The present study does not ideally isolate the effect of epinephrine, as the solutions used in the transplant groups contained different anaesthetics agents. Ideally the epinephrine-free solution to use as a control is plain lidocaine. However, this anaesthetic is less reliable than lidocaine with epinephrine for the production of intra-oral soft tissue anaesthesia.15 In addition, good haemorrhage control is required during periodontal surgery and thus the use of a vasoconstrictor-containing solution is preferred. Therefore, in order to ensure reliable pain and haemorrhage control during surgery in this investigation, the prilocaine/felypressin combination was used as the epinephrine-free solution. In addition, previous studies have shown that the cardiovascular responses to intra-oral injections of plain lidocaine and prilocaine and felypressin are similar.3,4 Importantly this study compared two vasoconstrictor-containing solutions which are routinely used in the United Kingdom, thus mimicking accepted clinical practice.

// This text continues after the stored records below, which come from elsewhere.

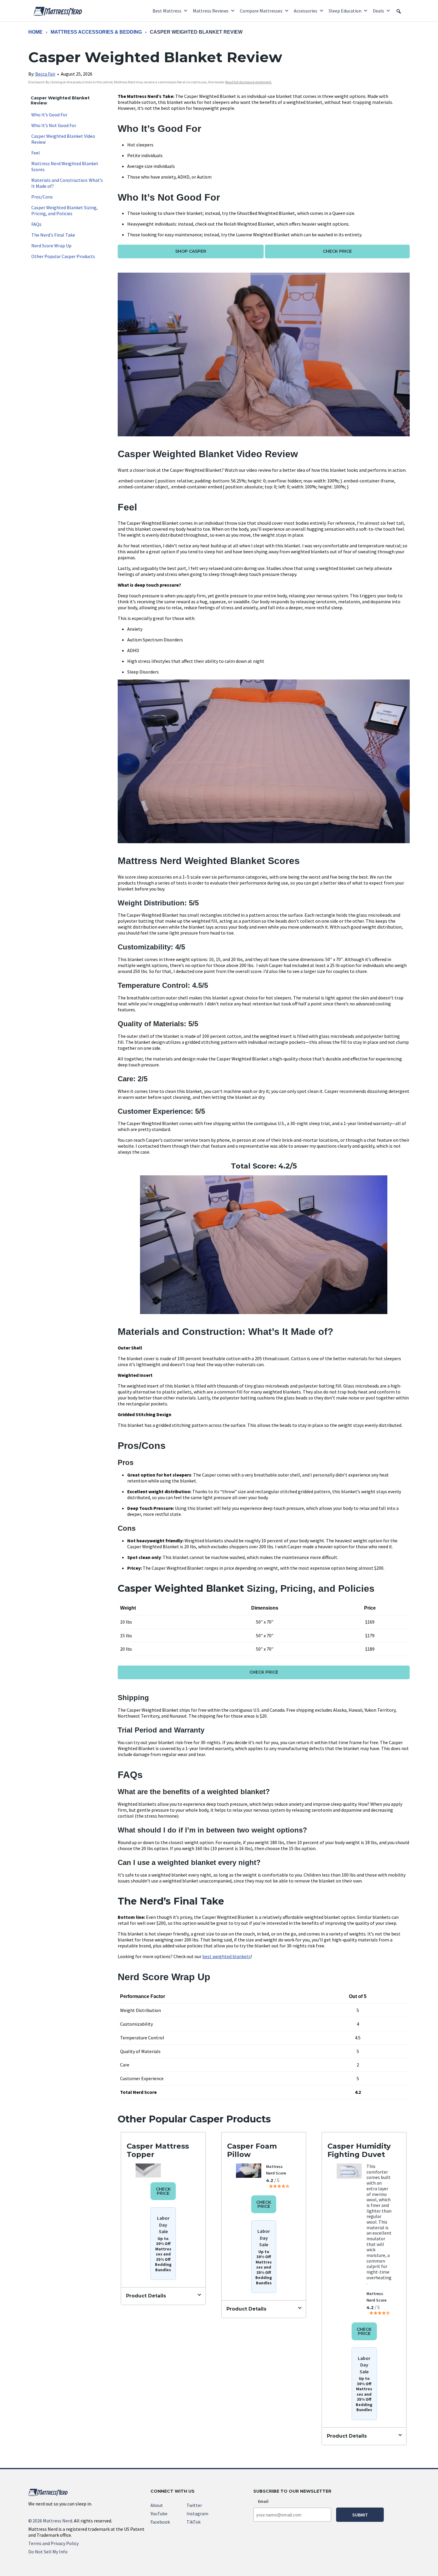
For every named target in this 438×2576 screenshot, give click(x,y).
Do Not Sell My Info (48, 2552)
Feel (35, 153)
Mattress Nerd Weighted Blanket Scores (64, 166)
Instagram (197, 2513)
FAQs (36, 224)
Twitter (194, 2505)
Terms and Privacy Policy (53, 2543)
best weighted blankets (226, 1956)
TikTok (194, 2522)
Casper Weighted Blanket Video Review (63, 139)
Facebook (160, 2522)
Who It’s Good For (49, 115)
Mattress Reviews (211, 11)
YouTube (158, 2513)
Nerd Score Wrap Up (51, 246)
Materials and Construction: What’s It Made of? (67, 183)
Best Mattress (167, 11)
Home (35, 32)
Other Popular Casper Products (63, 256)
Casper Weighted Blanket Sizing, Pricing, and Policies (64, 210)
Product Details (146, 2296)
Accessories (305, 11)
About (156, 2505)
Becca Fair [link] (45, 74)
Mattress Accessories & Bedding (96, 32)
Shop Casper (190, 251)
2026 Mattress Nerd (50, 2521)
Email (263, 2501)
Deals (378, 11)
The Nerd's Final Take (53, 235)
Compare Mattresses (261, 11)
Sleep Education (345, 11)
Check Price (337, 251)
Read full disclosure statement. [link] (248, 82)
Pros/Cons (42, 197)
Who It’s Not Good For (53, 125)
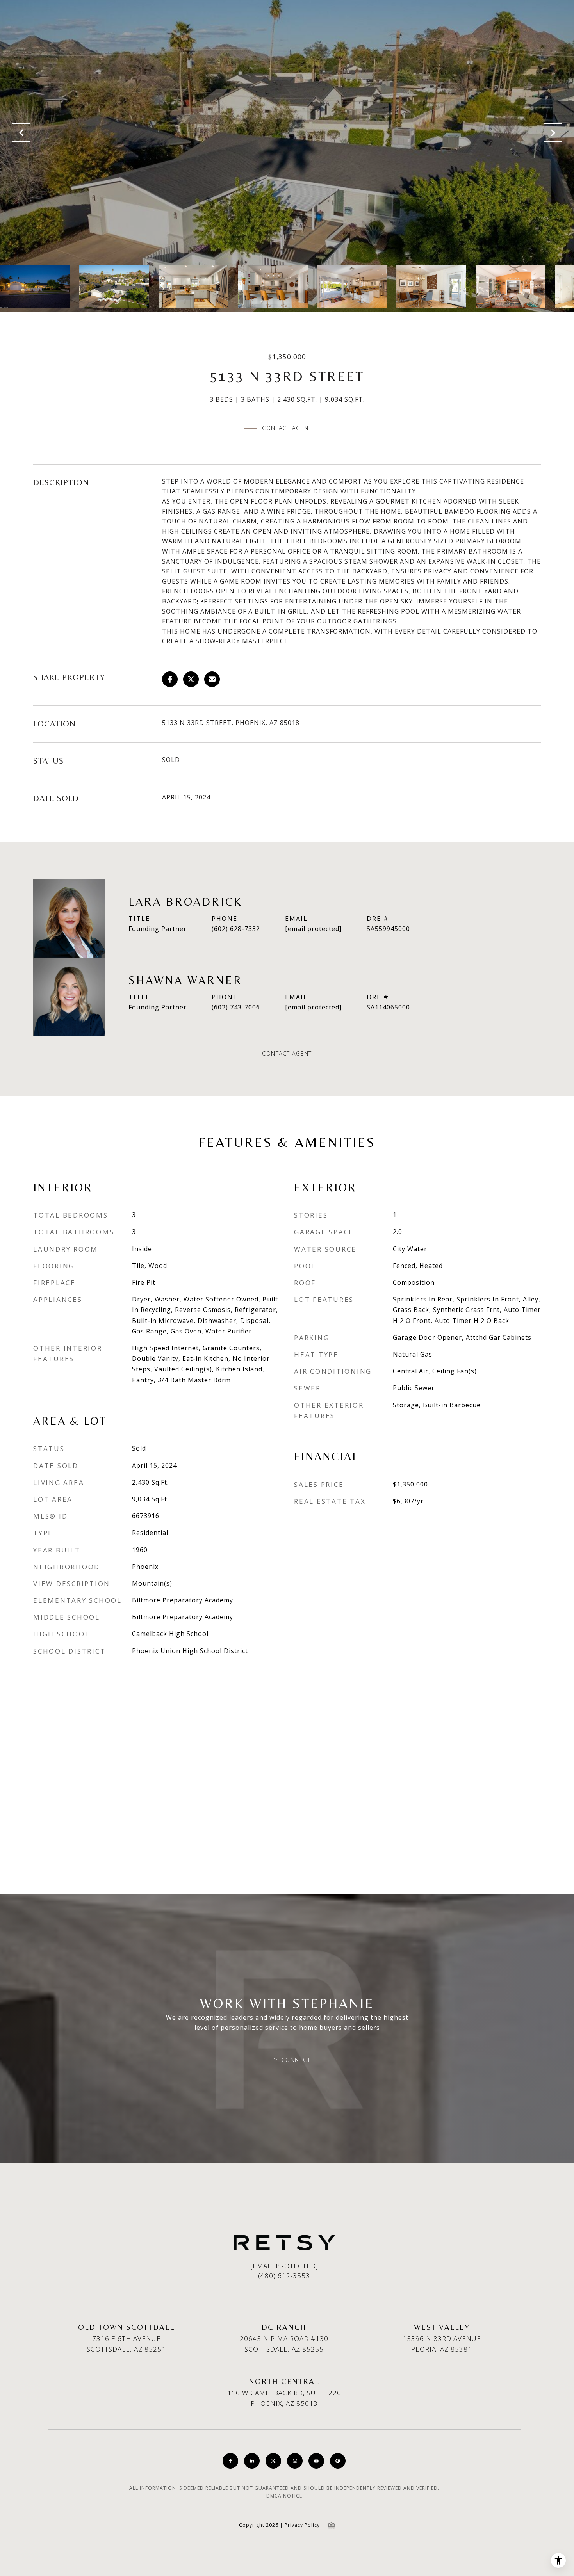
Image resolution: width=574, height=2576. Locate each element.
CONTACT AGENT (287, 1053)
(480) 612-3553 (284, 2275)
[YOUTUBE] (316, 2461)
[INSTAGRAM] (295, 2461)
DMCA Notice (284, 2495)
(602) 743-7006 (236, 1007)
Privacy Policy (302, 2525)
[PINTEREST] (338, 2461)
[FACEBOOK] (230, 2461)
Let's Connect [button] (287, 2060)
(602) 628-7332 (236, 928)
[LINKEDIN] (252, 2461)
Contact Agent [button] (287, 428)
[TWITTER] (273, 2461)
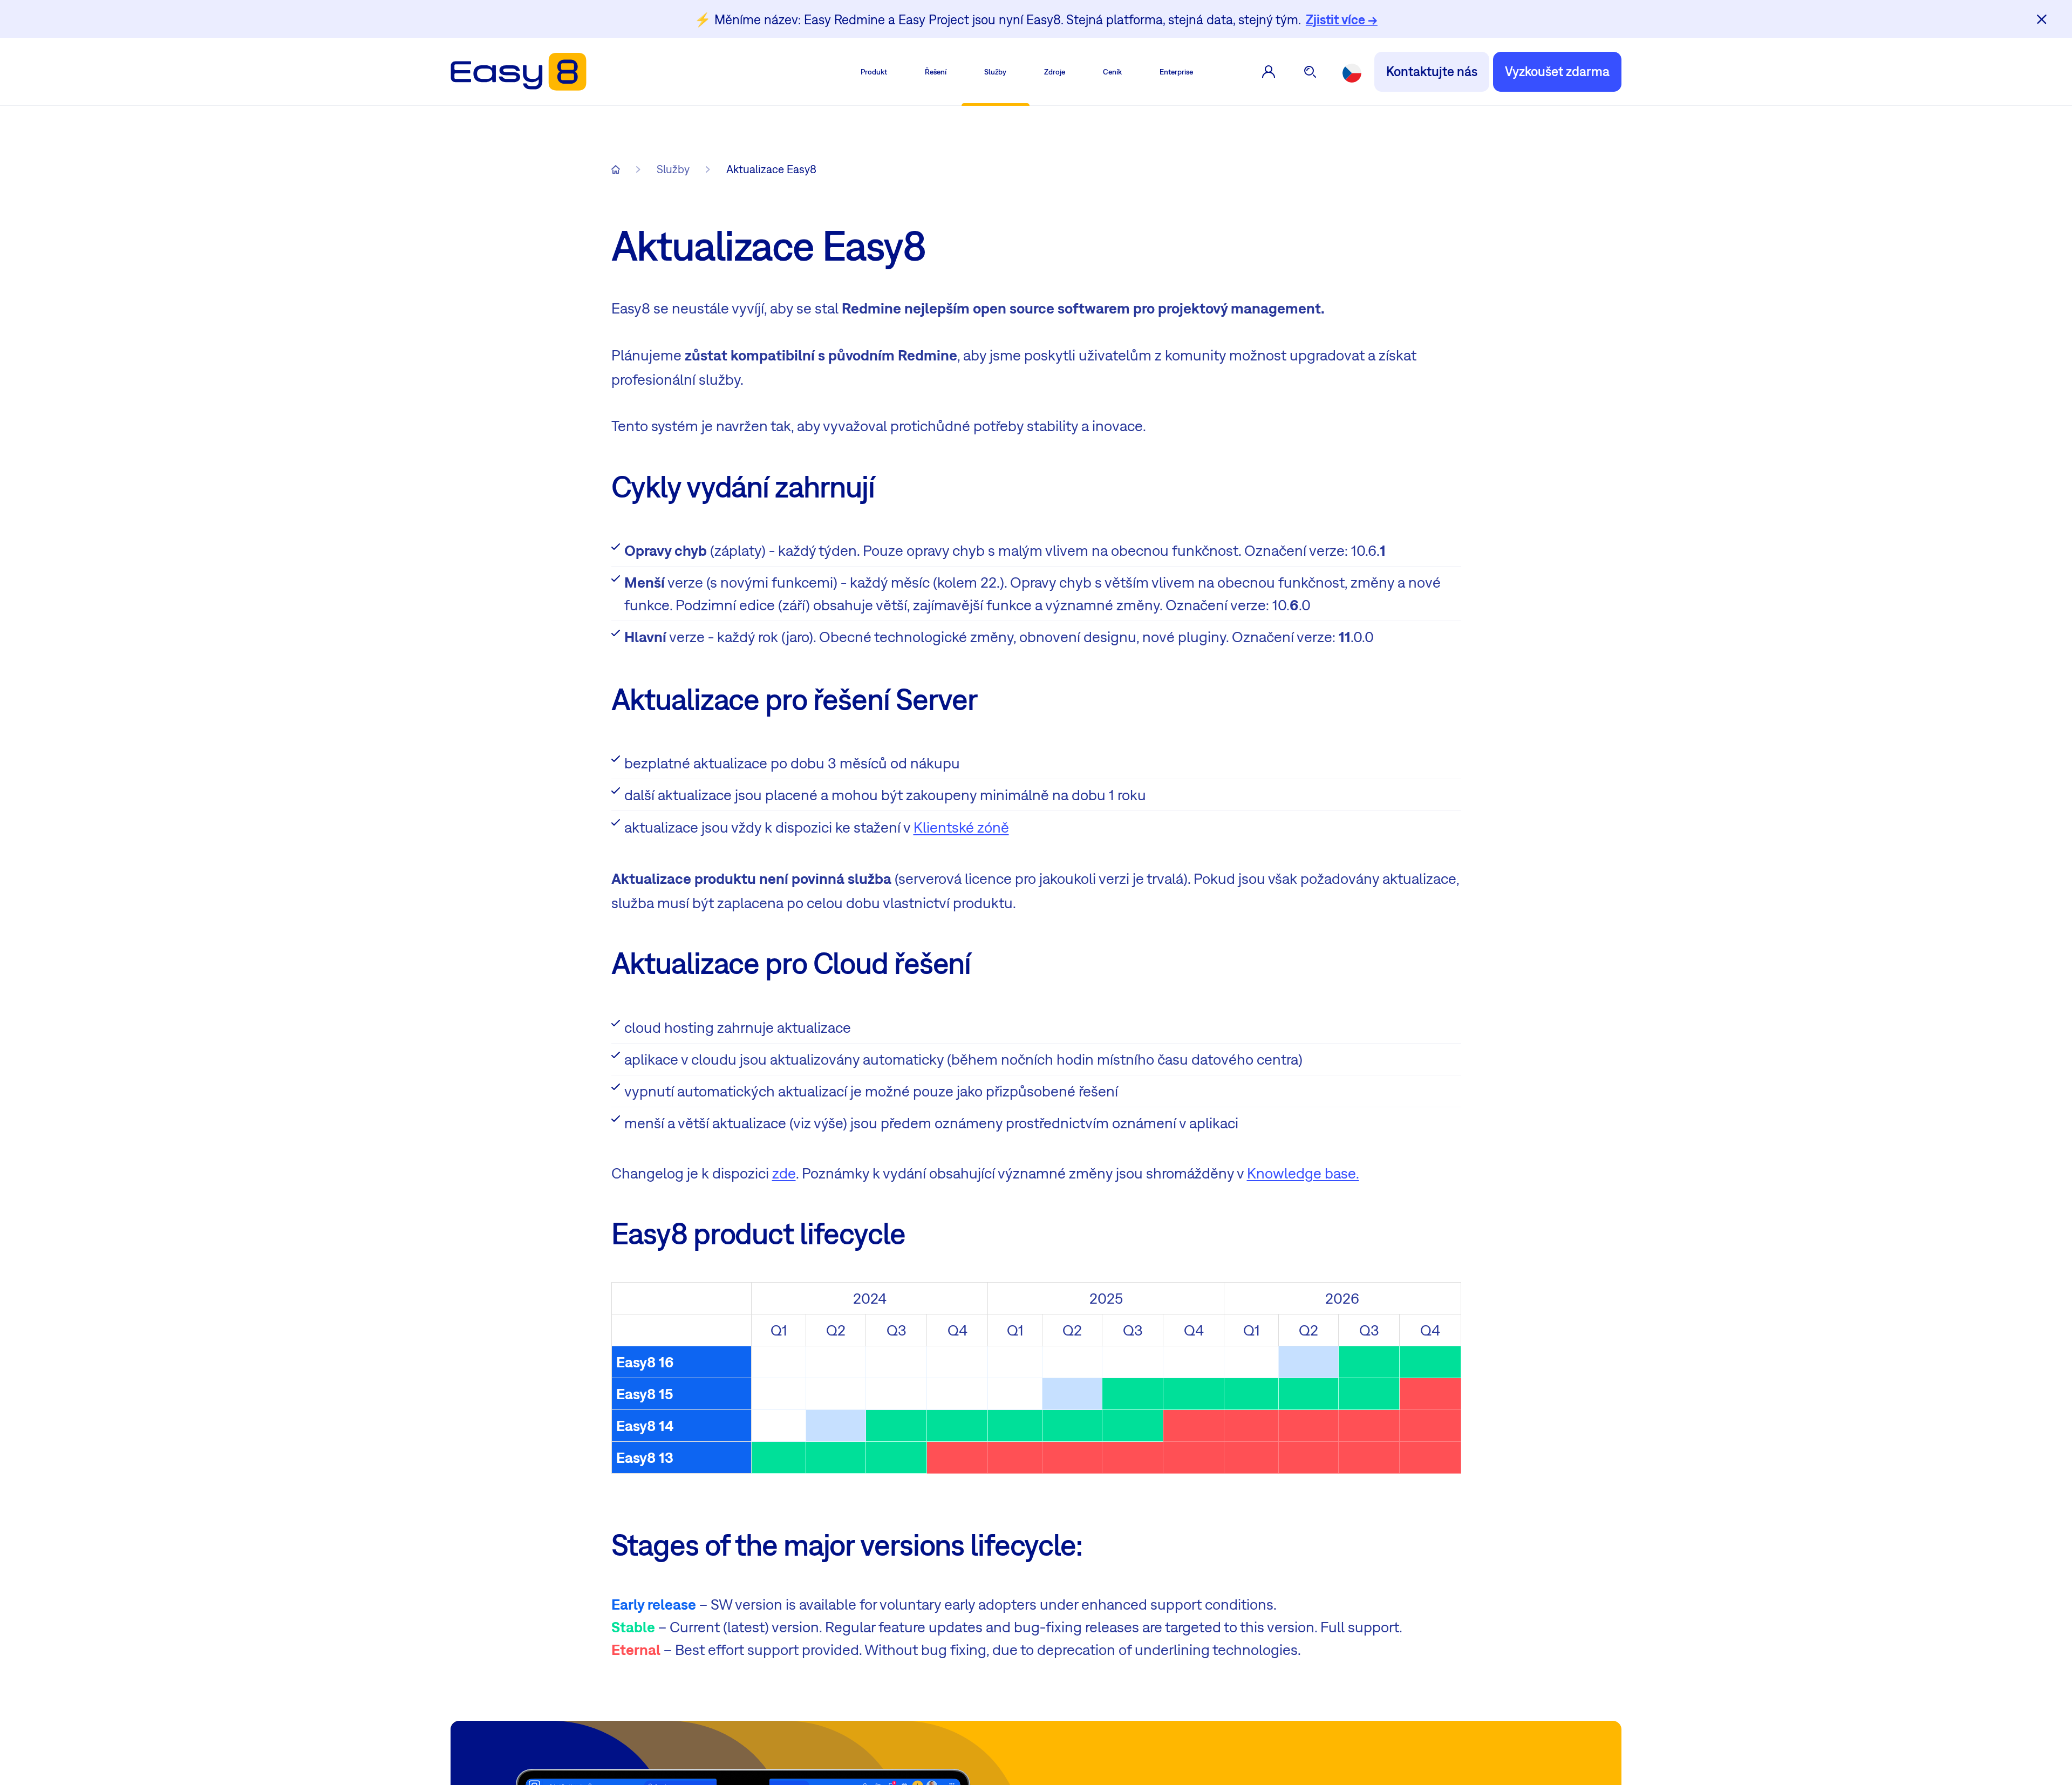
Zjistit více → (1342, 19)
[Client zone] (1268, 72)
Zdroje (1054, 71)
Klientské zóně (961, 827)
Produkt (874, 71)
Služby (995, 71)
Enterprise (1176, 71)
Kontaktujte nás (1431, 71)
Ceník (1112, 71)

Advice exists concerning reduction of the dose of epinephrine in dental local anaesthetics for patients with cardiac disease.16 There are no recommendations relating to cardiac transplant recipients. The results of this investigation suggest that epinephrine dose-response studies are merited so that sensible recommendations can be made for the treatment of cardiac transplant recipients under local anaesthesia in dentistry. Until such evidence is available it may be wise to limit the amount of epinephrine-containing local anaesthetics to a maximum of 4.4 mL of a 1:18,000 solution or to use epinephrine-free solutions such as prilocaine with felypressin as the first choice for dental treatment under local anaesthesia in this group of patients.